In some ways, it fakes out our narrative expectations better than a Tarantino movie. In the beginning it seems like it's going to be the post-code Shanghai Express:e there's the Chinese Civil War backdrop, and disparate first class passengers saying their station farewells, boarding the train and settling into compartments. We wonder what plots will cohere as the voyage is underway; will there be something about the duplicitously jolly interrelation between foreclosing banker Douglas Wood, his somewhat attractive adult daughter Lola (Sheila Bromley), and Ricardo Cortez's big oil man Gordon Creed (shades of General Died at Dawn)? But nothing stays predictable, besides the confusion of war.  The train is rerouted and suddenly they're all heading out to Jim Hallet's discovery field in the titular direction, getting accidentally caught between Karloff's existential warlord Wu Yen Fang and the well-intended but stretched-thin Chinese army (Bitter Tea of General Yen). We soon learn Creed isn't just heading west to get Hallet's oil but also visit his boxy missionary wife Jane (Roberts), who's in love with Hallet -though Hallet only has eyes for oil. Creed doesn't want her back, understandably, for a more dour and sexless thing in all of China one may not find, but damned if he's going to give her up to Hallet... unless the do a lil deal, of course. Then they're all in bed... together. 

The foreclosing banker's daughter likes Jim Hallet too, and is the better bet, in my opinion, but hey, each according to his own closeted tastes. Karloff's rebel General Fang may want them all anyway and seems most in the position to get them. He starts with Jane, using a slow boil seduction strategy that occurs over real time until we're invited to feel her mix of excitement, dread, and curiosity. How is he going to bust his move? Whatever it is, it's going to be fast, strange and unstoppable once it starts.

He's a real practiced Romeo is our Fang. Sensory bewitchment ala the "Oriental" decor, incense, music, and Fang's practiced tact makes it pretty clear that all Jane will have to do is not scream or run and she'll be in bed with an Asian by the end of the night. Accorded A-number one mistress status on account of her white skin, she'll probably be dumped off at some Peking brothel once her bloom fades, or when he finally realizes she hasn't one to begin with, it was just the novelty of her race. Gorgeous Asian women are a dime a dozen it seems, while boxy, repressed white chicks are apparently more precious than mountains of jade. 

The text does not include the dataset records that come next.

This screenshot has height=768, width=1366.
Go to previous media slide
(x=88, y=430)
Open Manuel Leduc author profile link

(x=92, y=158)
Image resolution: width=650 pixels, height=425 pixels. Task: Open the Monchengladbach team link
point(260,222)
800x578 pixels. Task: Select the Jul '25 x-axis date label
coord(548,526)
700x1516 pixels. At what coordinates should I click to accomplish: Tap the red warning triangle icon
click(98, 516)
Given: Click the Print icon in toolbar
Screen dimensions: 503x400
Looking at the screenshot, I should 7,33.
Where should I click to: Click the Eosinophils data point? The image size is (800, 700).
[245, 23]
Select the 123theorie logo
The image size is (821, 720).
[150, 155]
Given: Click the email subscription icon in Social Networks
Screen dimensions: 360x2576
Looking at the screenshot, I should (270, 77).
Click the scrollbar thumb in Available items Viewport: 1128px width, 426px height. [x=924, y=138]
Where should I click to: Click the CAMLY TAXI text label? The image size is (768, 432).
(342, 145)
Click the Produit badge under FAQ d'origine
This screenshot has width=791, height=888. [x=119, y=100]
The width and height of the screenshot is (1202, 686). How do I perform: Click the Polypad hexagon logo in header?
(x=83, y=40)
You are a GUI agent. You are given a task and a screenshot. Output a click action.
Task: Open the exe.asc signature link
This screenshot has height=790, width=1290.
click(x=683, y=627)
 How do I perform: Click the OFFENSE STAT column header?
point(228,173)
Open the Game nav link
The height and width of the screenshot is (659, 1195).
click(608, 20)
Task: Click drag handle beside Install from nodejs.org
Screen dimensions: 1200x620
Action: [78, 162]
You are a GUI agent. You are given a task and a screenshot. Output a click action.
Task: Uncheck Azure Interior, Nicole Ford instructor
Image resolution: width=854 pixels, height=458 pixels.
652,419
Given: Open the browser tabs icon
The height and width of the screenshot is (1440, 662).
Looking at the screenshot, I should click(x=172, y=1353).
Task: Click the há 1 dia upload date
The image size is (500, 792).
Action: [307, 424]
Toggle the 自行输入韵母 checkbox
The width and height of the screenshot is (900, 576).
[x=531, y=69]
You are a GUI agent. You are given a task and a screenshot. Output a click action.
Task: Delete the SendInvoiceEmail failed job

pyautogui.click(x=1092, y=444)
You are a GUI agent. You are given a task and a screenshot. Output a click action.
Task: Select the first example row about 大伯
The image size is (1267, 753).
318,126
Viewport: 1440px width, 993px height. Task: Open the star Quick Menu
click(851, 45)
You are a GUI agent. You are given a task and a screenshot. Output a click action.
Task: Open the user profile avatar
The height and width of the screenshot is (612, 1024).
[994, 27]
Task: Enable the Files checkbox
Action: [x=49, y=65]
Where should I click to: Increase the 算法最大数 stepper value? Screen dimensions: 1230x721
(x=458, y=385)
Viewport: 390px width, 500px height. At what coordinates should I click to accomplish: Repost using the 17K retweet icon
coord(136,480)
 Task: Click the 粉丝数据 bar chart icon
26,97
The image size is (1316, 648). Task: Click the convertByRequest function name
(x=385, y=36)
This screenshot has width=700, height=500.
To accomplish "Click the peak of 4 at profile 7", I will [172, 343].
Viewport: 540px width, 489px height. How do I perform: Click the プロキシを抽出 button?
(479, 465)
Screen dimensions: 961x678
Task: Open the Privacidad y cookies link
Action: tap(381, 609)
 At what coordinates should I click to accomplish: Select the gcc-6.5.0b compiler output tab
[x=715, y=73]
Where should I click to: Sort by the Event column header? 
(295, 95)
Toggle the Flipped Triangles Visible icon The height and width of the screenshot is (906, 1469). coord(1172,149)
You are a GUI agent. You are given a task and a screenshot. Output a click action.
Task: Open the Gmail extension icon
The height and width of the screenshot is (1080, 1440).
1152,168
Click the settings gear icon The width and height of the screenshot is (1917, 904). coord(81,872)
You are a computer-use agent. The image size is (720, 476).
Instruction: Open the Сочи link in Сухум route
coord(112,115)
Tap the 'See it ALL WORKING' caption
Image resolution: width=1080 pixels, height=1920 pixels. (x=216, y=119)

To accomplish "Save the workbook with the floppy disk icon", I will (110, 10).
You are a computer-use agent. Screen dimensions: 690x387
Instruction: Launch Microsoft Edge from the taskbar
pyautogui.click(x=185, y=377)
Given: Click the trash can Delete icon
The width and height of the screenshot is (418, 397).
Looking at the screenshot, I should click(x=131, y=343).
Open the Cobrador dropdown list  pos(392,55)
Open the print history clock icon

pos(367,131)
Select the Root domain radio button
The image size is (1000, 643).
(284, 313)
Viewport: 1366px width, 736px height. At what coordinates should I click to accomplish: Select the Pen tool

This may be perhaps just a grass-is-greener thing, but I always wonder how long these women would stay so valuable if they weren't so damned racist, or if the censor demographic (the kind of old broads who drag Joel McCrea to that wheezy triple feature in Sullivan Travels) suddenly all dropped acid and had an orgy. But maybe it's a fantasia they cultivate through their own frigidity? Either way it's intricate business for an allegedly lurid and exciting slice of adventure hokum.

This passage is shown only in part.